I'm selling the perfect truck for you. If you're doing mostly drives check it out. It's got a pull plow and a V. Pull snow into the street and then scoop it away along the curb. No, it's not to long, I've done any type of drive you can think of with it. Look through the entire thread and go to CL from post #3. I've had 2 seperate guys from Michigan on this site come buy from me, so it's not to far away for you. You will be doing drives in 2-3 min!

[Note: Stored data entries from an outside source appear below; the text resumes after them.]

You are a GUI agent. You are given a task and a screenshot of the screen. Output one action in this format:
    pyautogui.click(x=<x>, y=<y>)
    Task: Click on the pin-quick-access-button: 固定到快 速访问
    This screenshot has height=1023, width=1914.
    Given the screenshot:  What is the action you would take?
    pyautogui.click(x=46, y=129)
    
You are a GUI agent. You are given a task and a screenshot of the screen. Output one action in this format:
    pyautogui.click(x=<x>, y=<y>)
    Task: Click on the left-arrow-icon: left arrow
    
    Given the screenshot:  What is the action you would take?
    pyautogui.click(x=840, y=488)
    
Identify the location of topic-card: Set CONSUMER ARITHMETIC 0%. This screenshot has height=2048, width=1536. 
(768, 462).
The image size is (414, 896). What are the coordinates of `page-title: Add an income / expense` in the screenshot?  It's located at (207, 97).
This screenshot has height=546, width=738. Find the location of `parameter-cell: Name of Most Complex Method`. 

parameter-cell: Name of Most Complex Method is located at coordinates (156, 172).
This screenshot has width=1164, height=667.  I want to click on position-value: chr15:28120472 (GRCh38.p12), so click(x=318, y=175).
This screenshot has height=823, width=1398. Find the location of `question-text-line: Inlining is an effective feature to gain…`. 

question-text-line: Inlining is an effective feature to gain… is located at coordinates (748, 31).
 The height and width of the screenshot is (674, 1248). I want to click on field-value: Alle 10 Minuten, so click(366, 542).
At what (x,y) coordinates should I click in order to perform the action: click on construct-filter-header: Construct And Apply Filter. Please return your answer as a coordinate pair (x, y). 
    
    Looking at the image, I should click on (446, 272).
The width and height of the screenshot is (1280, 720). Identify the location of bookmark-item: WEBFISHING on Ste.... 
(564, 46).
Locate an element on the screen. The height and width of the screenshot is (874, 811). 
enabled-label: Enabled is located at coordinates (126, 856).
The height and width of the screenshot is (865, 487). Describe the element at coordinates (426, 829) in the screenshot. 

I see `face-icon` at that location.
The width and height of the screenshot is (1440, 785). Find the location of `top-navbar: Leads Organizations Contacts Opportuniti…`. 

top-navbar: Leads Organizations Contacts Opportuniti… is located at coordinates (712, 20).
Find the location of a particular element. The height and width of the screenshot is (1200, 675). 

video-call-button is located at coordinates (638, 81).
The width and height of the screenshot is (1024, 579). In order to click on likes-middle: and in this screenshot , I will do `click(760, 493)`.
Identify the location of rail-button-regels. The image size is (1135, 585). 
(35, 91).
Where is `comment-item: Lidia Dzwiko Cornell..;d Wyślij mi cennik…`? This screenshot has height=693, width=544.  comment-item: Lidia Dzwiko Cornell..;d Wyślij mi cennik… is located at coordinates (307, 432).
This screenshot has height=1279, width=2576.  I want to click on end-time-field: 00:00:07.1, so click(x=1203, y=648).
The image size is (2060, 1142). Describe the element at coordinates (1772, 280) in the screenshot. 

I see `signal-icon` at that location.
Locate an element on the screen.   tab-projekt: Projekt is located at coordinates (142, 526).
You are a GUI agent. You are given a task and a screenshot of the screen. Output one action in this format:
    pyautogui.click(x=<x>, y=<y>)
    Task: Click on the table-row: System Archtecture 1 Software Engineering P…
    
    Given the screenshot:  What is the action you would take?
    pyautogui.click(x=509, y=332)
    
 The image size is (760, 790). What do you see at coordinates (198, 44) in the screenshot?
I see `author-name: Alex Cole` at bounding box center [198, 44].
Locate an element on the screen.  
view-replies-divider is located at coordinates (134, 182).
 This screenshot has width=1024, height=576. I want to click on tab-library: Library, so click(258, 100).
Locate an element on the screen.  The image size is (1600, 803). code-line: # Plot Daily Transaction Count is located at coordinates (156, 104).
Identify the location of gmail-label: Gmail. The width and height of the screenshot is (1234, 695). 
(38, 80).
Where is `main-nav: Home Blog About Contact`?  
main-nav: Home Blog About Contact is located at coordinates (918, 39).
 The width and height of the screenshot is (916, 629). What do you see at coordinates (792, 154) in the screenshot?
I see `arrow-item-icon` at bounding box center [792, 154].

http://www.plowsite.com/showthread.php?t=141969


----------



## thelettuceman (Nov 23, 2010)

JasonV: You make some valid points here. When I say heavy duty I am referring to a truck equipped specifically for a snow plow. Every used truck that II looked at did not have all the above that you explained .... and some of the sellers were dumb as a box of rocks


----------



## Calvinslawns (Jan 1, 2011)

Wipensfan that's a nice lookin truck wish I could afford it right this moment. If you have it in a couple of months I would definitely be interested in it. Also everyone thanks or the info, always fun starting to find a new to me truck. It took me 6 months just to find my first car...


----------



## WIPensFan (Jan 31, 2009)

Calvinslawns;1610394 said:


> Wipensfan that's a nice lookin truck wish I could afford it right this moment. If you have it in a couple of months I would definitely be interested in it. Also everyone thanks or the info, always fun starting to find a new to me truck. It took me 6 months just to find my first car...


You can send me a private message if you are interested in the future. Thanks.


----------



## dfd9 (Aug 18, 2010)

MajorDave;1608128 said:


> You are the CLIFF CLAVEN of CHEERS of this site - haha!


Truer words have never been spoken. :laughing::laughing::laughing::laughing:


----------



## basher (Nov 13, 2004)

MajorDave;1608128 said:


> Jason -You are the CLIFF CLAVEN of CHEERS of this site - haha!


:laughing::laughing::laughing: Great analogy, Cliff Clavin was also a fountain of incorrect information that he was always willing to share.


----------



## 2COR517 (Oct 23, 2008)

dfd9;1610717 said:


> Truer words have never been spoken. :laughing::laughing:





basher;1610732 said:


> :laughing::laughing:Great analogy, Cliff Clavin was also a fountain of incorrect information that he was always willhing to share.


Excellent. BS everywhere. Where's my hip boots......?


----------